Questa raccolta di out takes, side projects, collaborazioni ne è un rivelatore interessante. La splendida title track è a metà tra le interferenze di Blemish e quella forma ancora calda che risaliva dall’album più soul di Sylvian, il sottovalutato Dead Bees on a Cake, è in un certo senso la prova generale di Manafon, realizzata insieme a Martyn Brandlmayr, parte dei Polwechsel, si apre come un esperimento minacciato da una voce che tende verso l’oscurità ma che allo stesso tempo riesce ad evocare un racconto con caratteristiche timbriche di un potente e nascosto calore solare.
Ballad of a Deadman in duo con Joan (…as a policewoman) Wasser ci riporta al blues minimale del progetto Rain Tree Crow e in termini produttivi alla più recente esperienza Nine Horses in un episodio francamente debole, mentre con Angels siamo dalle parti di Manafon dove il confine tra l’elemento della scrittura poetica e quello dell’esplorazione timbrica indica un crocevia dove troviamo il miglior Sylvian qui prodotto da Punkt (Jan Bang e Erik Honoré).

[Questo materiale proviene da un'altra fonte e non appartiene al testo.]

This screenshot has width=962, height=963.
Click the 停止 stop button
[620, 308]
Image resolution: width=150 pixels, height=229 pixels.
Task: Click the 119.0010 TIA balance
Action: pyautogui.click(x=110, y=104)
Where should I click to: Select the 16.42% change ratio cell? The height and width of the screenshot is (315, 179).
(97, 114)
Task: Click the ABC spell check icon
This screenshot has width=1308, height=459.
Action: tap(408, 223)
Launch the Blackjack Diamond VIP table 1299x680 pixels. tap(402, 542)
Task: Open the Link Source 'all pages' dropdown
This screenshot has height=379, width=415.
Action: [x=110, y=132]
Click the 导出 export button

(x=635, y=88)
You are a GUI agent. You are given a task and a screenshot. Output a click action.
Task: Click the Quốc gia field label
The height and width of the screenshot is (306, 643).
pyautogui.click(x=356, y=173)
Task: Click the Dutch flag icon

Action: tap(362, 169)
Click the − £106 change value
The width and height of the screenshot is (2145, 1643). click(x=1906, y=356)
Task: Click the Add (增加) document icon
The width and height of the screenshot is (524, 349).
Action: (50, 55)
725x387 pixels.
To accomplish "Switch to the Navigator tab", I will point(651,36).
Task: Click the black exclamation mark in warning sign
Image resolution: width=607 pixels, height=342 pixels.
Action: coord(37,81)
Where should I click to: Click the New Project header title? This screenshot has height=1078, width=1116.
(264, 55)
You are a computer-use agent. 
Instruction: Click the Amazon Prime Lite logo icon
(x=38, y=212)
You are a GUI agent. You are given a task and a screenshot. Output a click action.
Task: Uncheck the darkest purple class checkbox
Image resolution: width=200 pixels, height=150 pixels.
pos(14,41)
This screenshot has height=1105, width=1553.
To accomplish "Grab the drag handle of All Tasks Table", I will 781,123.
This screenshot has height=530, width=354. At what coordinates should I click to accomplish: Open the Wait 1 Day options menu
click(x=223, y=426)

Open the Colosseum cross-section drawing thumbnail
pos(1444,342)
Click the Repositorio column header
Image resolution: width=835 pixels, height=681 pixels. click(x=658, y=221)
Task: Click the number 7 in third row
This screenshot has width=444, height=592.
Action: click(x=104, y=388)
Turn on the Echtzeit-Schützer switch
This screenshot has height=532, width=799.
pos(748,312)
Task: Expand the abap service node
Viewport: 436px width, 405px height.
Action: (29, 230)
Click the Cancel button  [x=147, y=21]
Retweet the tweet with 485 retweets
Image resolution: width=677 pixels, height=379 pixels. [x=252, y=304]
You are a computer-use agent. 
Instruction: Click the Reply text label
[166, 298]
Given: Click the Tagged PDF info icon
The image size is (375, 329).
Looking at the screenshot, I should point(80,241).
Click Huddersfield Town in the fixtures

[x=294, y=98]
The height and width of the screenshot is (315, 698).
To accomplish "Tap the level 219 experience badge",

World Citizen, pubblicato come singolo nel 2003, sovrappone l’elettronica di Sakamoto ad un Sylvian più vicino alla sua tradizione che non al suo lavoro incessante di erosione degli elementi in gioco; Five lines è un altro sintomo di questa oscillante incertezza, la voce di Sylvian sta tra Manafon e un calore avvolgente che trasforma il timbro in un racconto morbido, mentre il lavoro di frizione è riservato agli archi arrangiati da Dai Fujikura, uno dei musicisti coinvolti nell’imminente lavoro di rilettura sul corpus di Manafon.
La sensazione è che a volte siano due mondi separati, non sempre in grado di fondersi, esperimenti molto belli ma anche invalidati da una distanza glaciale e insopportabile; schermo che non si avverte in Blemish e anche in Manafon ma anche in episodi più semplicemente pop come la versione di Wonderful World contenuta in Sleepwalkers e condivisa con Stina Nordenstam, davvero uno degli episodi più belli della parentesi Nine Horses in questo suo ondeggiare, farsi nenia, ponte tra oriente e occidente, pop finalmente imperfetto.
The Day The earth stole heaven riconduce al passato di Nine Horses, con tutti i suoi difetti, in un tentativo di ricostruire il pop sofisticato di Silver Moon fuori tempo massimo, un alveo dove Sylvian non è più convincente e suona irrimediabilmente invecchiato, una sensazione simile è restituita dalla comunque bella Playground Martyrs, scritta ancora insieme a Jensen.
In questo senso la coppia Exit/Delete e The World is everything scritte entrambe con Takagi Masakatsu individuano il tentativo opposto, portare un’eredità pop ingombrante in un contesto nuovo, dove la scrittura non soccombe alle lusinghe dell’apparato melodico e getta un ponte verso la libertà dell’interpretazione (anche quella del performer). E se Thermal fa coppia diretta con Angels, a mio avviso con una minor forza immaginifica, Sugarfuel vive di nuovo di quelle contraddizioni tra un’elettronica (troppo) di classe e il tentativo di renderla fruibile grazie ad una voce dall’impostazione determinata, risultando un esperimento di retroguardia anche rispetto a chi si è sporcato con questi suoni negli ultimi venti anni. Chiude Trauma, out-take di Blemish, incluso nella versione in vinile, piccola sintesi riassuntiva dei suoni di un lavoro tra i più belli di David Sylvian.